_ABOUT THIS EXERCISE_
Locate the word "agent" in the material, then show every line that holds it.

_ENTRIES SUPPLIED_
□ □ □ □ □

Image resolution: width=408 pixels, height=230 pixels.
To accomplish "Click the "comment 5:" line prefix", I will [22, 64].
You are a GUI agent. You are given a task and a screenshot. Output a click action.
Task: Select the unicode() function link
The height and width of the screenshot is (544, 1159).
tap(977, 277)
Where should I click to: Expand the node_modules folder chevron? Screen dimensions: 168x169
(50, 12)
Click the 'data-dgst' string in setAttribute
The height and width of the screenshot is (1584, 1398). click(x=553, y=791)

□ □ □ □ □

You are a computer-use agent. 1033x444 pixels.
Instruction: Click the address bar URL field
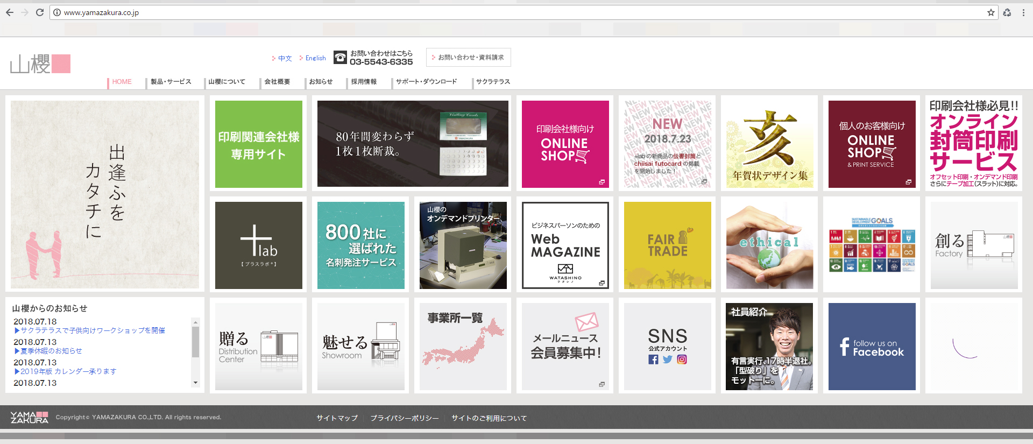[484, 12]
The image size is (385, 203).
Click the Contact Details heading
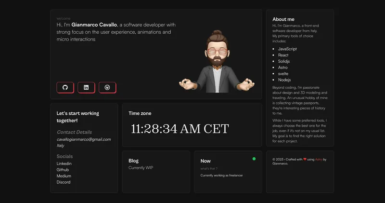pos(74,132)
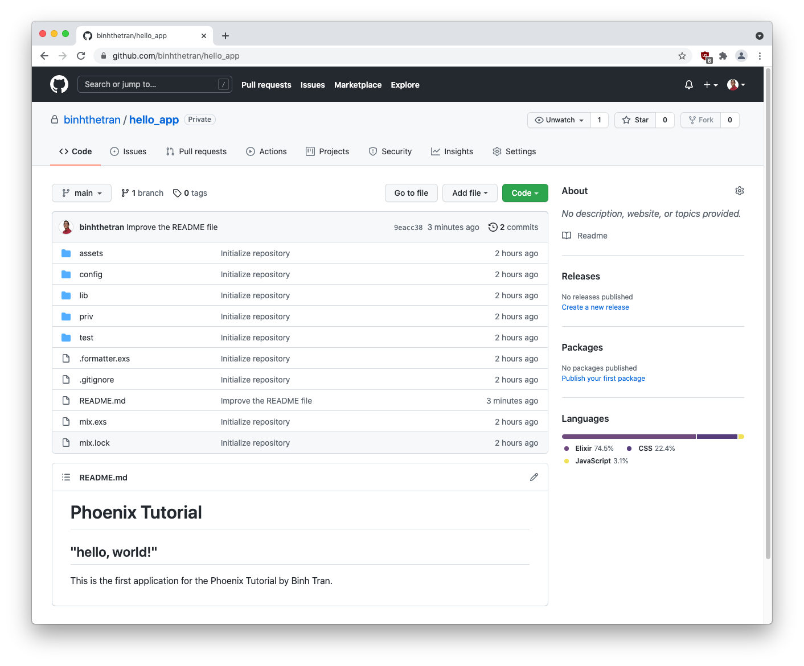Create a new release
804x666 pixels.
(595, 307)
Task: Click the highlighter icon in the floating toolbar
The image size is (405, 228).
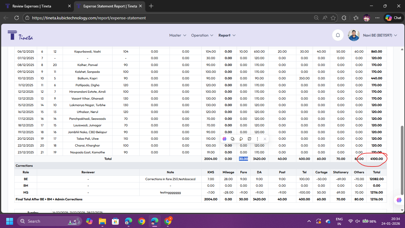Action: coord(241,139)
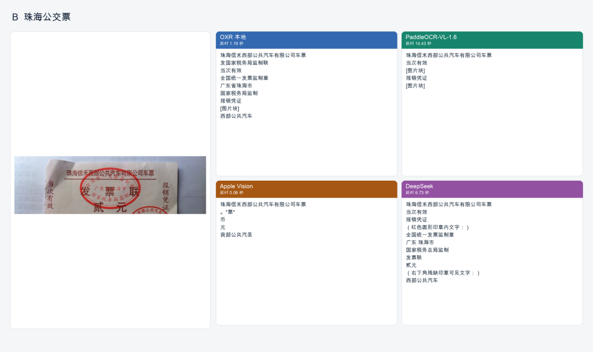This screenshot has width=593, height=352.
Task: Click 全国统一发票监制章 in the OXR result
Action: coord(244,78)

□ □ □ □ □

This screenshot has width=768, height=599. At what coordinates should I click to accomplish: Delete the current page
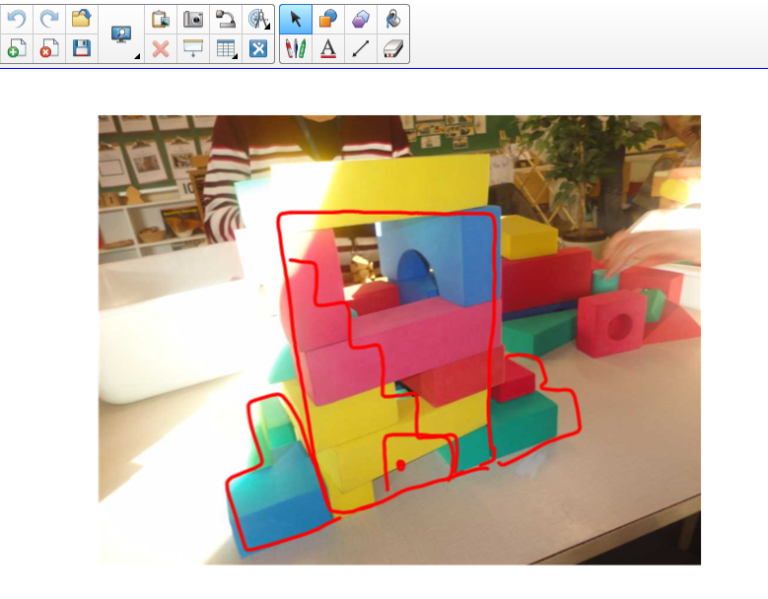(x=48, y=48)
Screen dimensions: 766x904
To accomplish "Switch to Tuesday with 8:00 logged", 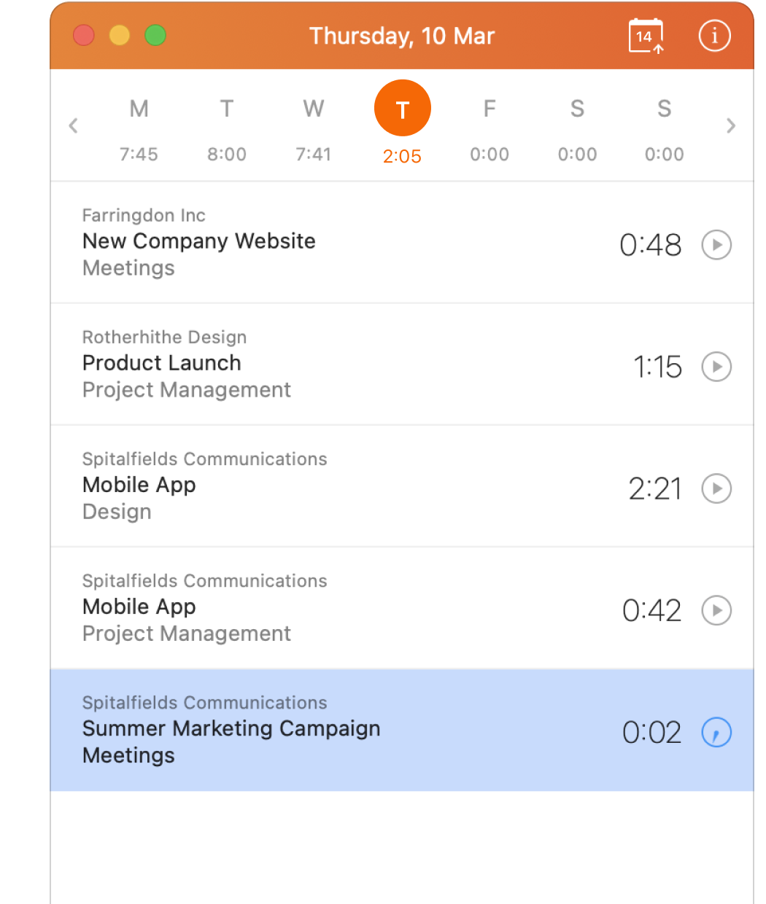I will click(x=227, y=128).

□ □ □ □ □

_SOLUTION_
You are a GUI agent. You are given a task and a screenshot. Output a click action.
You are a computer-use agent. 1033x444 pixels.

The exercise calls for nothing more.